Reduced reimbursement rates in the federal Medicaid program left hospitals like Interfaith, where approximately 65% of patients are covered by Medicaid,12 consistently underpaid and in debt. The effects of Medicaid’s underpayment worsened in 2010 because of deep federal cuts implemented after the 2008 economic crisis.13 For Interfaith, cuts meant a loss of more than $29 million in 2010.14
The challenges that threatened to close Interfaith Medical Center
The key factors driving health care systems change at the State and federal level
How New York State planned to save Medicaid costs
Adding to these challenges was the lack of coordination between healthcare and social services for low-income Medicaid patients that increased risks of complications, repeated emergency department visits and hospital readmissions.15 These risks made life more difficult for patients and drove up healthcare costs.

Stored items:
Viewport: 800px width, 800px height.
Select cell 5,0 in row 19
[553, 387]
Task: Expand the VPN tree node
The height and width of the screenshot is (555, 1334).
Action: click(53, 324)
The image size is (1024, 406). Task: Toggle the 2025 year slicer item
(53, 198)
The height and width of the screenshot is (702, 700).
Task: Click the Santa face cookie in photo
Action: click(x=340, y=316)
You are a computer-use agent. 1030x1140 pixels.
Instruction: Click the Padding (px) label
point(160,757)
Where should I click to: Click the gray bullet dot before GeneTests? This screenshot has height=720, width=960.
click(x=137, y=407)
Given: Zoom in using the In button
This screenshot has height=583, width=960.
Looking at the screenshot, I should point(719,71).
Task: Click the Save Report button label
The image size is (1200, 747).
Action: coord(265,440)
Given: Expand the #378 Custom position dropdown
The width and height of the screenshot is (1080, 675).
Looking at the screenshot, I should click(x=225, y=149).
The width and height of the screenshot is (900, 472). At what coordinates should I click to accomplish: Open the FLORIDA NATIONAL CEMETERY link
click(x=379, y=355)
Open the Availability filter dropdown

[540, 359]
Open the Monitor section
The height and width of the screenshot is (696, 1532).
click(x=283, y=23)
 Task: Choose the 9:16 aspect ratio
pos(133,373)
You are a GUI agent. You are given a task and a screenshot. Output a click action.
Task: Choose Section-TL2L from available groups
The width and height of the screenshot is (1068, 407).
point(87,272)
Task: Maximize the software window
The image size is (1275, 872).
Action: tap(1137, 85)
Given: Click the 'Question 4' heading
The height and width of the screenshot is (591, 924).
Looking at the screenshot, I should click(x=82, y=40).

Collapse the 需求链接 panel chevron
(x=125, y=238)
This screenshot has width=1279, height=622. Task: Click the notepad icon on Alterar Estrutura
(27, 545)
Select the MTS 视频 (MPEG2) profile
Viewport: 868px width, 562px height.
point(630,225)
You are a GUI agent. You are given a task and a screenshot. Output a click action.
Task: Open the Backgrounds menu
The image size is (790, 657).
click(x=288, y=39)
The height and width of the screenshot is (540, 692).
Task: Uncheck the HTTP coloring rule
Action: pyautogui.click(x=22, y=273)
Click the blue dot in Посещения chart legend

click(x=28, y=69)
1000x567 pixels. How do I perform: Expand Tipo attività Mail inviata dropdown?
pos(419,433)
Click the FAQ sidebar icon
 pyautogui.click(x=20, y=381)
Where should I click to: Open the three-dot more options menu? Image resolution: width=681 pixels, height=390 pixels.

[WHAT TO DO]
Copy the passage about Medicaid and Interfaith Medical Center word for word, starting at "Reduced reimbursement rates" and ending at "up healthcare costs.".

[EXPECTED ANSWER]
Reduced reimbursement rates in the federal Medicaid program left hospitals like Interfaith, where approximately 65% of patients are covered by Medicaid,12 consistently underpaid and in debt. The effects of Medicaid’s underpayment worsened in 2010 because of deep federal cuts implemented after the 2008 economic crisis.13 For Interfaith, cuts meant a loss of more than $29 million in 2010.14
The challenges that threatened to close Interfaith Medical Center
The key factors driving health care systems change at the State and federal level
How New York State planned to save Medicaid costs
Adding to these challenges was the lack of coordination between healthcare and social services for low-income Medicaid patients that increased risks of complications, repeated emergency department visits and hospital readmissions.15 These risks made life more difficult for patients and drove up healthcare costs.